In celebration of National Short Story Month I asked several acclaimed short fiction writers to answer five questions for me. Fair is fair, I answered them myself. I will posting installments all month. Here is the first batch:
Alan Heathcock, author of Volt.
What
is your favorite opening line of a short story?
"Mrs. May's bedroom window was low and faced on the east and the bull, silvered
in the moonlight, stood under it, his head raised as if he listened--like some
patient god come down to woo her--for a stir inside the room."--from "Greenleaf,"
by Flannery O'Connor.
Name one short story that inspired you
to write short stories yourself?
Indian Camp by Ernest Hemingway
Who are your five favorite short story writers?

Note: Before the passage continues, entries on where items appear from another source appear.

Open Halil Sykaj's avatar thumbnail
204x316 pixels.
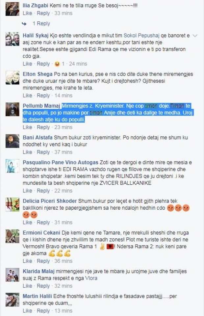(13, 39)
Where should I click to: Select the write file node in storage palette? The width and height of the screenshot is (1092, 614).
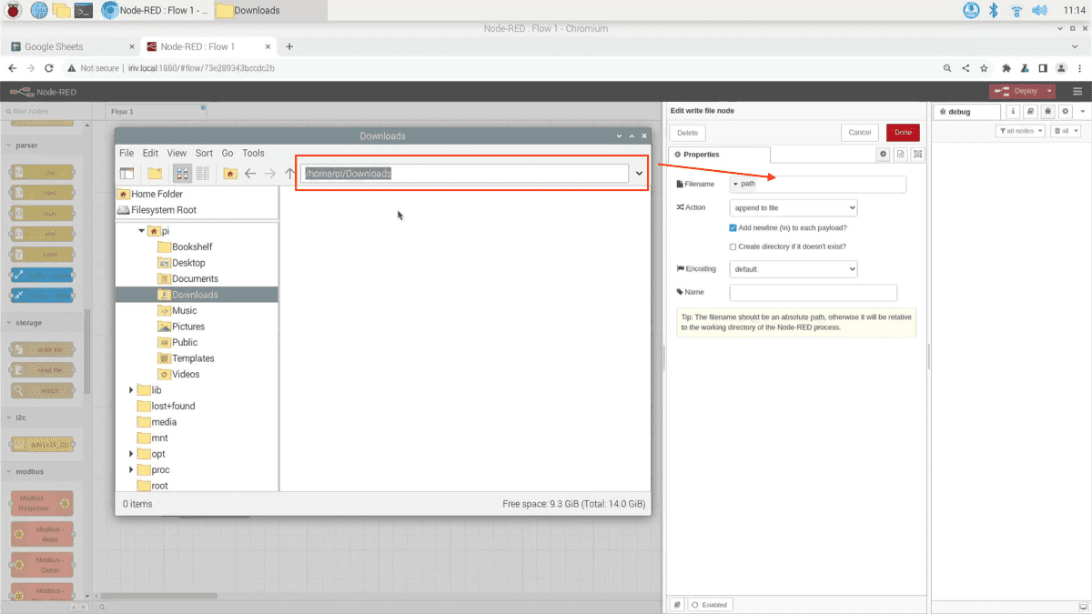(41, 349)
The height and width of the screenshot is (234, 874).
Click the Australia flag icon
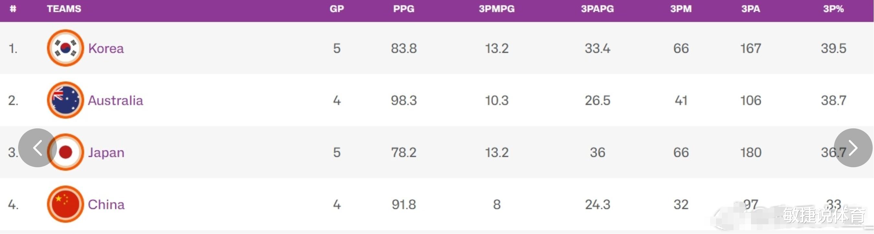pyautogui.click(x=65, y=100)
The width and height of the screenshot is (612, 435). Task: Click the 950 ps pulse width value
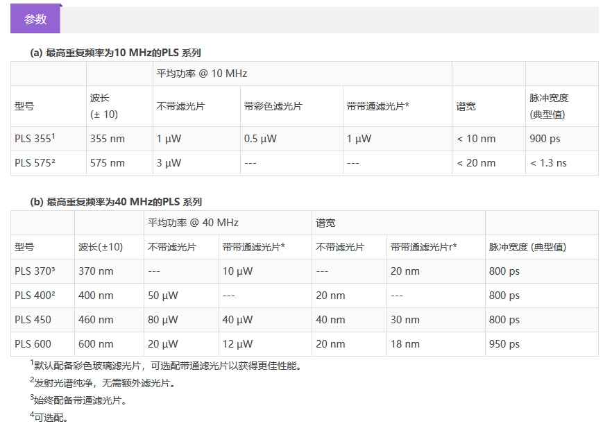tap(504, 344)
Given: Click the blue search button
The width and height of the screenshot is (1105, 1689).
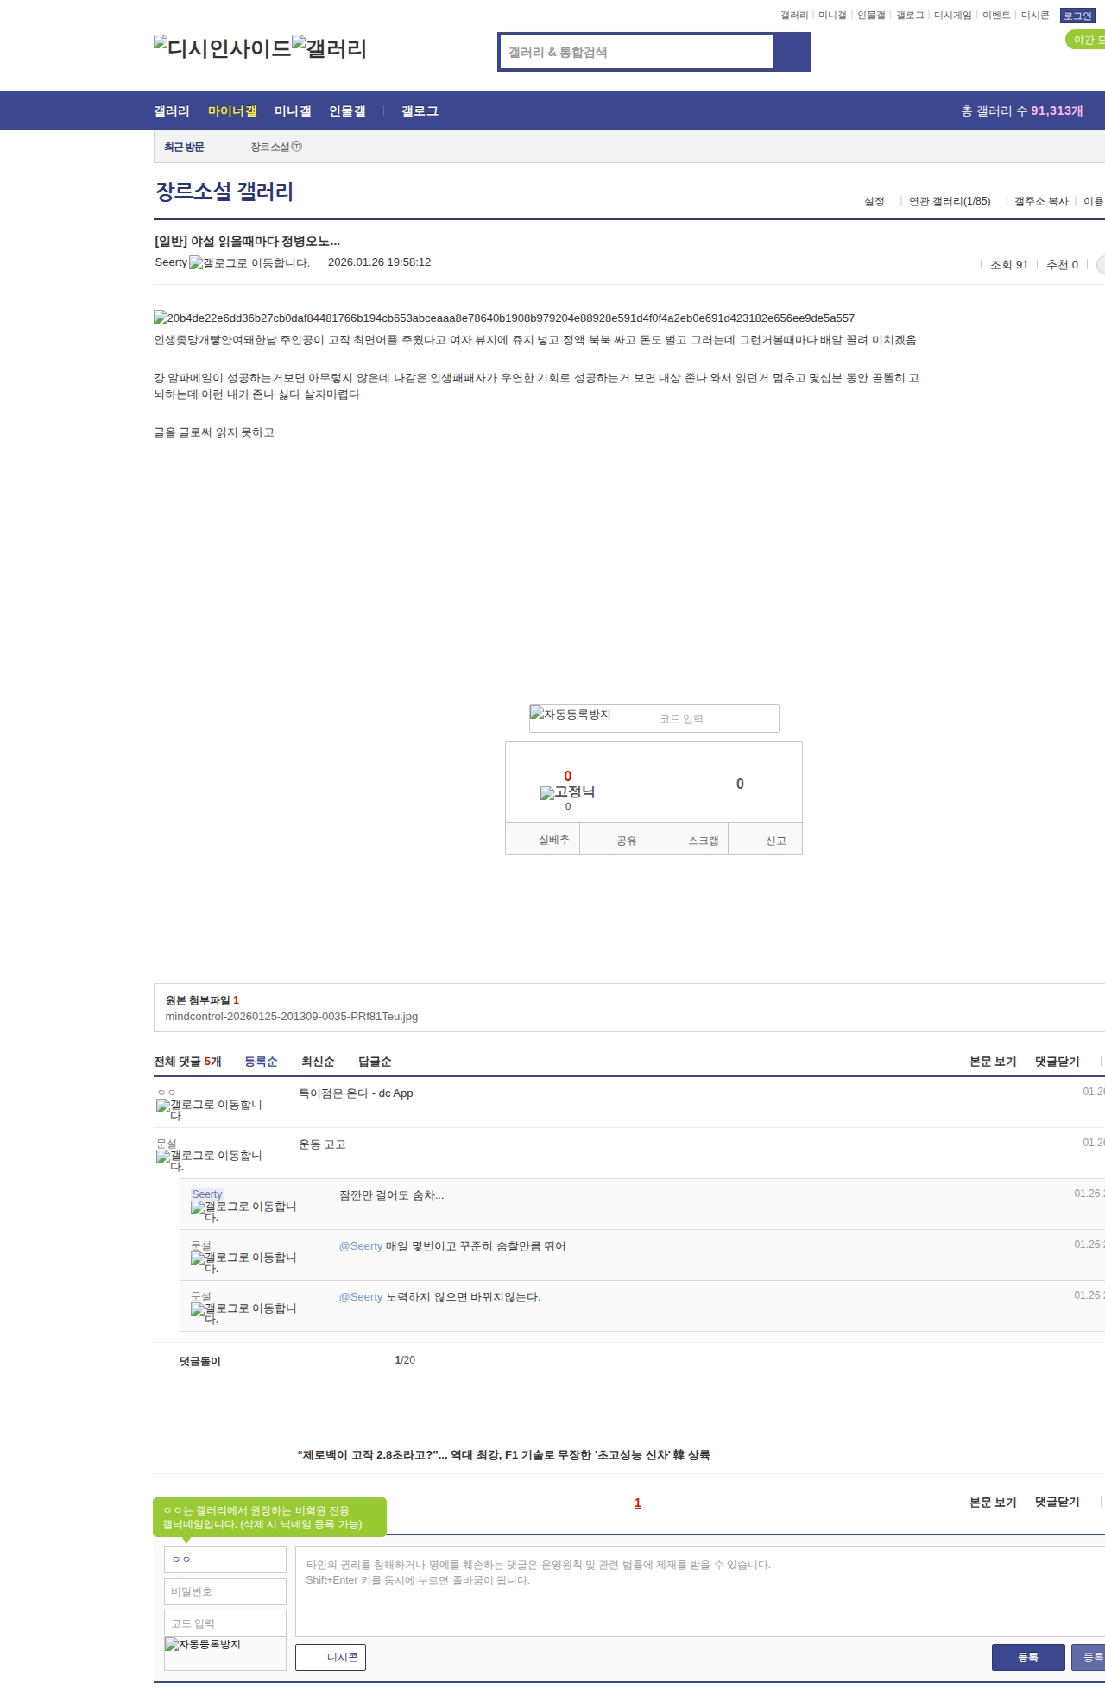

Sherwood Anderson, Anthony Doerr, Flannery O'Connor, Joyce Carol Oates, James
Salter
What are five short stories that you
would recommend everybody should read?
"Upon the Sweeping Flood" by Joyce Carol Oates
"The Caretaker" by Anthony Doerr
"Winter Chemistry" by Joy Williams
"The Inventor, 1972" by Bonnie Jo Campbell
"Field Dressing" by Jodi Angel
If you could fight any character in a
short story who would that be?
Neddy Merrill in John Cheever's "The Swimmer". I'd punch him square
in the mouth, then tell him to put down the cocktail, stop swimming in other
folks' pools, and get his sh*t together. Then again, the story pretty much does
that to him anyway. Still...Neddy's got a smack or two coming his way.
Lydia Millet, author of "Magnificence" and "Love In Infant Monkeys"
What is your favorite opening line of a short story?
It's not a first line, but it's a line. In Margaret Atwood's "Rape Fantasies" from 1977. A phrase, actually, that's part of a longer sentence. "I'm sure he couldn't rape his way out of a paper bag, poor old thing."